Pick out each line below that contains the string "field", matching case exactly, and copy those lines.

Stored items
---------------
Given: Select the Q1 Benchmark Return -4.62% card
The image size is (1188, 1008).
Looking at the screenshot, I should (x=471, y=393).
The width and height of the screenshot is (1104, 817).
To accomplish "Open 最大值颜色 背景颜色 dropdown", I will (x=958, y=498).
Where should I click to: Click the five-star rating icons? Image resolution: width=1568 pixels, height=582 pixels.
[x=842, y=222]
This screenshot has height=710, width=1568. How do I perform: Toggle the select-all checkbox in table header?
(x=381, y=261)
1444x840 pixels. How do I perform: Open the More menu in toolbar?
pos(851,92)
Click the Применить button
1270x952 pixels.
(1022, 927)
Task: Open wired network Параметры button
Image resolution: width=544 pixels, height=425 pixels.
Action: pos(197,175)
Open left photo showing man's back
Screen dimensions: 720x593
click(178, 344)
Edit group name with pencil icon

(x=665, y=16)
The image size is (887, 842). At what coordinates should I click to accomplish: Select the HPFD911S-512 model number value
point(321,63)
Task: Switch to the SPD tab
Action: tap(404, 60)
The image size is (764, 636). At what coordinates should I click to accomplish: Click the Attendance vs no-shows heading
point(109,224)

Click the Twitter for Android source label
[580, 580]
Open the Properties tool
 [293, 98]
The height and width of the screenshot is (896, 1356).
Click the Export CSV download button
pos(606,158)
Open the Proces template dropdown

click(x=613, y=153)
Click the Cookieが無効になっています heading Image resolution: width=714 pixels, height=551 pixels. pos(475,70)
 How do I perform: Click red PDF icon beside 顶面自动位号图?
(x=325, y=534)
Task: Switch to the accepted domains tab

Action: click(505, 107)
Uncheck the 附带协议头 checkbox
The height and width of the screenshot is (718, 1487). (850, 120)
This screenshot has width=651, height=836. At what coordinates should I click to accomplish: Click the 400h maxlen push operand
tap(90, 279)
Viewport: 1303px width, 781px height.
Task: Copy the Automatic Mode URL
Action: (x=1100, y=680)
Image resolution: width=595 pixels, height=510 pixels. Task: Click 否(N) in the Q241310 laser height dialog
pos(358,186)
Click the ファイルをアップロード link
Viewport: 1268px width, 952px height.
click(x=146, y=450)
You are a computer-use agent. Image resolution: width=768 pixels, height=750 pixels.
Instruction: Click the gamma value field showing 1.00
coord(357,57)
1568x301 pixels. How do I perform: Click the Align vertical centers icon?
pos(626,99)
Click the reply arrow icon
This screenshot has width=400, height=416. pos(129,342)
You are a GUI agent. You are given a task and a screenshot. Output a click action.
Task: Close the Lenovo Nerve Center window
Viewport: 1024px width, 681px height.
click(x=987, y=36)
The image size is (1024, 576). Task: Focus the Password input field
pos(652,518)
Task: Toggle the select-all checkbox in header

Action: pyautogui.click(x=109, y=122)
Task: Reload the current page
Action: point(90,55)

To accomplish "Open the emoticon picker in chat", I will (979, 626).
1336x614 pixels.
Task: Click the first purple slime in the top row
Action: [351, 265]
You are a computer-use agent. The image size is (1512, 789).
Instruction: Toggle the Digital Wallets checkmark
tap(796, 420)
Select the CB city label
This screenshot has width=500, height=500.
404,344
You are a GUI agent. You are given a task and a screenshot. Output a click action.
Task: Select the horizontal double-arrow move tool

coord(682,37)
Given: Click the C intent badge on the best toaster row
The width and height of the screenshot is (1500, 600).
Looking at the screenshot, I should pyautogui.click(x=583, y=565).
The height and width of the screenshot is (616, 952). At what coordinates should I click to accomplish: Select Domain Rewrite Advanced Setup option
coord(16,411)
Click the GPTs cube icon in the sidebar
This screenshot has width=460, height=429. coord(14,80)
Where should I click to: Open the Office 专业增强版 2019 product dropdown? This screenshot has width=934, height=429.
---------------
▶ _OUTPUT OF THE TASK_
Instruction: Click the gamma value field showing 1.00
The image size is (1024, 576). Task: Focus the Password input field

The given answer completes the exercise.